By Dr. Jerome Robinson, M.D.
Hypertension or high blood pressure. What does that mean to you and why should you know your numbers? It is true that what you know and understand may save your life or, alternatively, may severely limit the quality of your life you now have.
Based on the most recent data from the American College of Cardiology (ACC) and the American Heart Association (AHA) the number of Americans affected with hypertension is now over 100 million people. African Americans have the highest incidence of hypertension, which also increases with age.
How we define who is hypertensive is based upon the 2017 ACC and AHA guidelines. A blood pressure of 130 / 80 mL of mercury or higher is defined as hypertension. A normal blood pressure is less than 120 over 80 mL of mercury. And elevated blood pressure is 120 -129 millimeters of mercury systolic over less than 80 mL of mercury diastolic.
Hypertension stage one is a systolic blood pressure of 130 – 139 or a diastolic blood pressure of 80 -89 mm of mercury. Stage 2 is a blood pressure systolic and a dystolic blood pressure of greater than 140 over 90 mm of mercury.
Lifestyle modification is the baseline recommendation for all those defined as hypertensive but may also help those with elevated BP of 120-129 systolic. Lifestyle modification and medication is recommended for those who have a blood pressure of 140 systolic and above measured on at least 3 different occasions.
A good blood pressure is less than or equal to 130 over 80. A dangerous blood pressure is 180 / 130 or greater with or without symptoms (i.e., paresthesias, headaches, double and/or blurred vision, chest pain or symptoms suggesting a stroke).
These guidelines and recommendations are based on clinical trial data from multiple randomized clinical trials of thousands of patients showing a reduction in events , congestive heart failure, stroke, renal failure and myocardial infarction in patients appropriately treated to goal.
Given these current recommendations perhaps one third of all hypertensives will need to start medical therapy along with lifestyle modification. Maybe up to 2/3 will not need medical therapy other than lifestyle modification. This may be an underestimation among African-Americans. Other risk factors like diabetes elevated cholesterol, kidney disease, family history and smoking should also be considered.
You are not just numbers but it is very important that you know your numbers. Our goal is to reduce your risk of having an adverse cardiovascular event or death.
Other risk factors and comorbidities must be considered to have an individualized comprehensive approach to your care. Using the ascvd risk calculator from the American Heart Association American College of Cardiology, you can assess whether your risk of having an adverse cardiovascular event is less than or greater than 10% in a 10 year period to gauge intensity of therapy.
Individualization is key and one strategy does not fit all.

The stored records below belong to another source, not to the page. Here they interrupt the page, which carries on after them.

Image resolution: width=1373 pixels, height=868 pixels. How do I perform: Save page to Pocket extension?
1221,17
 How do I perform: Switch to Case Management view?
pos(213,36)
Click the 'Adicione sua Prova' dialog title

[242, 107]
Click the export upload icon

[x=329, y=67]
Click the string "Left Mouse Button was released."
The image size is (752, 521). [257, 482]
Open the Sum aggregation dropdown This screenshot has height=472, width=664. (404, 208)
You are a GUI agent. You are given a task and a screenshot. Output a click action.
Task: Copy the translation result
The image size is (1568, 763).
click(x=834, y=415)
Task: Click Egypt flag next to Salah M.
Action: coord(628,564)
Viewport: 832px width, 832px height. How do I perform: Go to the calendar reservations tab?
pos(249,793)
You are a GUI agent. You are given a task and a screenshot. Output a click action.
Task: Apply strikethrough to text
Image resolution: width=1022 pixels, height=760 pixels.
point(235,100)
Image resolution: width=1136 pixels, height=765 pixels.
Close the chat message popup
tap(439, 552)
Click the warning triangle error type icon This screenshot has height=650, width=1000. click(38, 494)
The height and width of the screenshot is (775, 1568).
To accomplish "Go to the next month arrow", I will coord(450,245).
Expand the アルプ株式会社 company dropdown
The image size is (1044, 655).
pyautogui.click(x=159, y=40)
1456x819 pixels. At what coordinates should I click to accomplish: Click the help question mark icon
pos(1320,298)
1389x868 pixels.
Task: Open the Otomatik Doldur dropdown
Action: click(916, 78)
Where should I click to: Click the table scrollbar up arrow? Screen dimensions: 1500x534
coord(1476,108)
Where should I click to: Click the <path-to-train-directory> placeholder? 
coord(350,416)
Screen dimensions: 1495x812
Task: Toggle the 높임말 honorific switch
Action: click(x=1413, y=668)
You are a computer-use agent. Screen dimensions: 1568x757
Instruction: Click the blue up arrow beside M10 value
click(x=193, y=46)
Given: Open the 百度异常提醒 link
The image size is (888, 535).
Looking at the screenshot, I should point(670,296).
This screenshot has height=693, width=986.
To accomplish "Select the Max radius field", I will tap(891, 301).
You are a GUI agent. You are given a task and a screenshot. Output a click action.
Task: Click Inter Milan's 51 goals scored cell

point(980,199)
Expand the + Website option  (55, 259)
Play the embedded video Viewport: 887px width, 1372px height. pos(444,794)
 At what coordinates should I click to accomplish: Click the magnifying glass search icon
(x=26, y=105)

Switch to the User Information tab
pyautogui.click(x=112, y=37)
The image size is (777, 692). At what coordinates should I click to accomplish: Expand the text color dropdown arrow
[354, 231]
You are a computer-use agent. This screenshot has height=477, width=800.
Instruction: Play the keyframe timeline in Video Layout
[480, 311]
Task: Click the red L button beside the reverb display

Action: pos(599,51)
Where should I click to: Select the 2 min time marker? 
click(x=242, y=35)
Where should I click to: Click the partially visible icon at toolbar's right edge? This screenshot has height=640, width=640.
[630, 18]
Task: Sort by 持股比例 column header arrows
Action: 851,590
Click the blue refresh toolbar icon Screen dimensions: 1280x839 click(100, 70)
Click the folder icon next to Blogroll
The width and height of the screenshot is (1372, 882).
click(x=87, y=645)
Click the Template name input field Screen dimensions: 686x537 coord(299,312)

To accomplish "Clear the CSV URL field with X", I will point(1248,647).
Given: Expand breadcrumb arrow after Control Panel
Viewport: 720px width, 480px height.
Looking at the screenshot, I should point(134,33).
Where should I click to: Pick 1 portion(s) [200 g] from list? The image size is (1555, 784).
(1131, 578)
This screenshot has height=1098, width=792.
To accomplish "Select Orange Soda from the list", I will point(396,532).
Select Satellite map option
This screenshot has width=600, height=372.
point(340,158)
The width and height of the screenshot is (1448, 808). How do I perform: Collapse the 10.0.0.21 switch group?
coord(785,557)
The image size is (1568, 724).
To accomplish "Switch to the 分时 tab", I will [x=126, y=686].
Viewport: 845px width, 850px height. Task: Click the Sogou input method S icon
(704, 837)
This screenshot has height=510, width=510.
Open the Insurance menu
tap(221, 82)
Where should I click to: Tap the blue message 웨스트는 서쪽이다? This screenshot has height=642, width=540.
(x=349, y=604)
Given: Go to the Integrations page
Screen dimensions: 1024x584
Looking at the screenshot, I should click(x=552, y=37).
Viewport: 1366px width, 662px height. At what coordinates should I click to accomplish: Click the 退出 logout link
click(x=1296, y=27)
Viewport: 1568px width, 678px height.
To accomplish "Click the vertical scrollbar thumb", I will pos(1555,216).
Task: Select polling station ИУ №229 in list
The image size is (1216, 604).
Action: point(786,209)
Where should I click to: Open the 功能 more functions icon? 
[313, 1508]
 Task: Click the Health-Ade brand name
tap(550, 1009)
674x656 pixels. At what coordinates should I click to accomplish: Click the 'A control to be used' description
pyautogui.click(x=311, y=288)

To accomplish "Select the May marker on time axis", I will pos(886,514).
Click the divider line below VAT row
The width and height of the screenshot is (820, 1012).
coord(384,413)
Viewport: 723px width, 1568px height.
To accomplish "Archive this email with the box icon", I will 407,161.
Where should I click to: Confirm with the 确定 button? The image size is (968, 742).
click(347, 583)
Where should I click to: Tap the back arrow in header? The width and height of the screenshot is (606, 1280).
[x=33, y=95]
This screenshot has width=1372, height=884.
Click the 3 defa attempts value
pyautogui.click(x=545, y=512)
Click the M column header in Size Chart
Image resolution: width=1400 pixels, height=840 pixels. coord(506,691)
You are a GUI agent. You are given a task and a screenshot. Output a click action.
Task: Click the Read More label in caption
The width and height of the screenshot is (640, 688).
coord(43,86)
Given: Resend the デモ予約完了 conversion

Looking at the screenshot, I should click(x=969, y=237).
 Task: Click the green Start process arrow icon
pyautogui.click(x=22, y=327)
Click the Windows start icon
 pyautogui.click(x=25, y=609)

All of this information is invaluable to you because who wants to develop end-stage renal disease. If you’re hypertensive and Black in this country, you have a 320% increased risk of developing end-stage renal disease.
I’m sure you know someone who has congestive heart failure. African-Americans make up nearly 1 million of the six to seven million Americans with this problem. Quite an over-representation if you ask me.
In a large clinical trial made up of only African Americans, hypertension was the most common cause of developing congestive heart failure. In Caucasians, coronary artery disease accounted for nearly 50%-plus. Older individuals are deathly afraid of a stroke because they will lose their independence, become dependent upon family members for care or end up being warehoused at a long-term Skilled Nursing Facility.
Moving forward, hypertension is a major risk factor for cardiovascular disease and intensive therapy has the potential to significantly reduce rates of morbidity and mortality. This must be balanced against the risk of associated treatment adverse events.
The treatment of hypertension, the risk and benefit of individualized treatment in groups of patients with diabetes, renal disease, stroke, and congestive heart failure are important topics to understand. Lifestyle modifications and diet are essential.
Keep in mind, the treatment of hypertension is a collaborative effort and partnership between you and your treating physician. Shared decision-making is essential to achieve the best possible results and avoid the adverse reactions of medications which may greatly affect outcomes. Remember, the most expensive antihypertensive medication is the one that sits on the shelf unused.